直心是道場

2018年11月2日 at 08:12




  直心是道場(じきしんこれどうじょう)

人生で師と仰げるような素晴らしい人に出会えるのは、とても幸せなことです。

感動をもって人に出会う。
その出会いの充実した楽しい一時は、思い出しても懐かしくうれしく、何よりも生きる励みとなり自分を成長させてくれます。

妙心僧堂で雪丸令敏老師に相見したあと、貴布祢の料理旅館でご馳走になったうえ京都駅までタクシーで送っていただきました。

親しくお側に居させていただいたのは数時間ですが、
「やっぱり、この老師は素晴らしい、師と仰ぐべし!」と思いました。

おそらく20代の雲水時代から今日までの約60年間、ほとんどが僧堂生活で一貫して修行を続けてこられたのでしょう。その刻苦の修行もさることながら、命直(いのちじか)づけの修行が徹底されていると感じました。

中学を出てすぐに大工修行に入り、縁あって二十歳の頃に出家し修行を続けられたようですから、知的に字面で学ぶより、身心一如の境地で命直づけの学びに徹底できたのだろうと思います。字面で多くのことを知って語れる人は多いでしょうが、語らずとも体得し実践している人は少ないものです。

タクシーの運転手さんよりも京都の道に詳しかったり、女将さんや仲居さん他多くの縁のある人のことを家族のように覚えていて「誰それはどうしてる?」と、気さくに親しく声をかけながらチップをはずまれる御本人は、雲水でも外出には着ないようなパッチワークの作務衣なのですから、自らは清貧にして利他行を楽しんでおられるのだと感心しました。

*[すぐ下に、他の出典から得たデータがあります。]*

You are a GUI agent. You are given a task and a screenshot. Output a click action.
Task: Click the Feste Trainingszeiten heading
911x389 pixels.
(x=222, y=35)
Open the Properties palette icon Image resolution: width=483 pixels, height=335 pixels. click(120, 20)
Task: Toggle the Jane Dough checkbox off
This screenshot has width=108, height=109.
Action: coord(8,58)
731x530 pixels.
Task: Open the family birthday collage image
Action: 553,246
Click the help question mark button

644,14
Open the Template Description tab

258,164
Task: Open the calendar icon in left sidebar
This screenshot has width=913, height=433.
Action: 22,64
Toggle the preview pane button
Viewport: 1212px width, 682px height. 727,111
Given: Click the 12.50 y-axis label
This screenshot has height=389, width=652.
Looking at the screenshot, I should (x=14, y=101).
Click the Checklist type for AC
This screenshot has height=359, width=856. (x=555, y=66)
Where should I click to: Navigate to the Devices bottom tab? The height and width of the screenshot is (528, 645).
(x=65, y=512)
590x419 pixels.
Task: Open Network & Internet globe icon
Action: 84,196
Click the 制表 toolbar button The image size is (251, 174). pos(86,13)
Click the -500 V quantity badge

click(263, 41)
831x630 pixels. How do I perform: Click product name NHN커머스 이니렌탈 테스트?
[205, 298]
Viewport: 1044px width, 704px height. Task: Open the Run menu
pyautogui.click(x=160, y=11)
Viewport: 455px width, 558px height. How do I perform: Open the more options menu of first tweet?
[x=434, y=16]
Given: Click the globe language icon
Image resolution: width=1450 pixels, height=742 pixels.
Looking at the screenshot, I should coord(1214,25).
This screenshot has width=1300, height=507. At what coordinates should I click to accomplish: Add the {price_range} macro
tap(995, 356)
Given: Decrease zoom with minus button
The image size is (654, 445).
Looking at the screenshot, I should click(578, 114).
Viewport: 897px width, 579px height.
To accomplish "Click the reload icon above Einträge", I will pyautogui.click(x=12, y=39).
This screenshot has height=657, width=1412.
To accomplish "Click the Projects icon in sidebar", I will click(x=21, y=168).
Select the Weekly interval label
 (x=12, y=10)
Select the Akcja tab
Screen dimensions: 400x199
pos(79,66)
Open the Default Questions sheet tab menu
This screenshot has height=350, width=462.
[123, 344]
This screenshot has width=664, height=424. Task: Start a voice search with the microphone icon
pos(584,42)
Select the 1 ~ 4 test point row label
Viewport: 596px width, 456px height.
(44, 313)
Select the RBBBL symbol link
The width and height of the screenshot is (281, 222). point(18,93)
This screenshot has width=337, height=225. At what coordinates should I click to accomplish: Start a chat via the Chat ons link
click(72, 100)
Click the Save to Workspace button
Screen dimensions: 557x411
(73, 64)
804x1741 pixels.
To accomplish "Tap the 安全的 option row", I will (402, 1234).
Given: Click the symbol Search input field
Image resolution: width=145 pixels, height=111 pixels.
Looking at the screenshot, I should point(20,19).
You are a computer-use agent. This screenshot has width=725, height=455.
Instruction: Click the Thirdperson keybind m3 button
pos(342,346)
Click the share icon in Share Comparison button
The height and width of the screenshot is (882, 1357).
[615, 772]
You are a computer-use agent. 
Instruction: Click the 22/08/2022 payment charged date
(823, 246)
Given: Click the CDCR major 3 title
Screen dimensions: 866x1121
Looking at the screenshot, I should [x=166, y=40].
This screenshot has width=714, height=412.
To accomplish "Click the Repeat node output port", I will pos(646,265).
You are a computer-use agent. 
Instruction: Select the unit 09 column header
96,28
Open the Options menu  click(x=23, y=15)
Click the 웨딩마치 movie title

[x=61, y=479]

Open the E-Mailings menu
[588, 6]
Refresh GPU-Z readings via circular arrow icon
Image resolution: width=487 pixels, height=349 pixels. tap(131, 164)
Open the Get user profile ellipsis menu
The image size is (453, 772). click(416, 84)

学は自得を貴ぶ。人いたづらに目を以て有字(うじ)の書を読む、故に字に局し、通透(つうとう)することを得ず。まさに心を以て無字(むじ)の書を読むべし、すなわち洞(とう)して自得するところ有らん。
                   ー南洲手抄言志録


天地自然の営みや人々の生活の現場は、
万巻の有字の書にまさる活きた汲めども尽きない無字の学びの書です。

その無字の書を読む秘訣は、
「直心是道場」と禅語にあるように、
素直で柔軟な物や人と一つに溶けあう心です。

坐禅は、数息観三昧あるいは無字三昧になって、心を純化・浄化して安楽の境地に至り、直心を養う行です。